The primary use of surgery to correct jaw disproportion or malocclusion is rare in most countries due to private health insurance and public hospital funding and health access issues. A small number of mostly heavily socialist funded countries report that jaw correction procedures occur in some form or other in about 5% of a general population, but this figure would be at the extreme end of service presenting with dentofacial deformities like maxillary prognathisms, mandibular prognathisms, open bites, difficulty chewing, difficulty swallowing, temporomandibular joint dysfunction pains, excessive wear of the teeth, and receding chins.
Increasingly, as people are more able to self-fund surgery, 3D facial diagnostic and design systems have emerged, as well as new operations that enable for a broad range of jaw correction procedures that have become readily accessible; in particularly in private maxillofacial surgical practice.
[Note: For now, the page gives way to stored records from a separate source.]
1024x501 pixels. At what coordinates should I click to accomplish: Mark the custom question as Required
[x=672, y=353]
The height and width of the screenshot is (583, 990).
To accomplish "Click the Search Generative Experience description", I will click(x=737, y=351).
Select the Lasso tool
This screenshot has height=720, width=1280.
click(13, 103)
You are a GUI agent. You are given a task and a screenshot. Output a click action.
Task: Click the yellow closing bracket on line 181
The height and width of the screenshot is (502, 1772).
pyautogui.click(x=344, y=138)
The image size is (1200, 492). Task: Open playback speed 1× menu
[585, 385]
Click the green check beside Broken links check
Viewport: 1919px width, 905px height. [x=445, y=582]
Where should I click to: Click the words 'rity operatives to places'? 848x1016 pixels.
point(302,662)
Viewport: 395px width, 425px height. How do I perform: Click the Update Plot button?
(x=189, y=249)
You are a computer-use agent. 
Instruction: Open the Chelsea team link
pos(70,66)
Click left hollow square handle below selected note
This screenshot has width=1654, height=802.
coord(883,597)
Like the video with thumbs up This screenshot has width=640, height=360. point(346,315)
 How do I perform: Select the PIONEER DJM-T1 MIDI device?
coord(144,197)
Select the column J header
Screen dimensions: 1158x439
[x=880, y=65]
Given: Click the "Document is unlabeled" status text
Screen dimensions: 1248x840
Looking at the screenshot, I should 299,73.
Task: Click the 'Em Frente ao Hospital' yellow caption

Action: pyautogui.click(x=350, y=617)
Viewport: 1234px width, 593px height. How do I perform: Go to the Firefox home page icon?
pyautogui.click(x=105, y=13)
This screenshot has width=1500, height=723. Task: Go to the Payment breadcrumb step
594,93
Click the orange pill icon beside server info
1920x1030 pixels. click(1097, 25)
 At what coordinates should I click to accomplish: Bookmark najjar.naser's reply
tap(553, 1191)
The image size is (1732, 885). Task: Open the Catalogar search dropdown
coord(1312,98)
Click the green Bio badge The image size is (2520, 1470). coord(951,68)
These procedures include IMDO, SARME, GenioPaully, custom BIMAX, and custom PEEK procedures. These procedures are replacing the traditional role of certain orthognathic surgery operations that have for decades served wholly and primarily orthodontic or dental purposes. Another development in the field is the new index called the index of orthognathic functional treatment need (IOFTN) that detects patients with the greatest need for orthognathic surgery as a part of their comprehensive treatment. IOFTN has been validated internationally and detected over 90% of patients with greatest need for orthognathic surgery.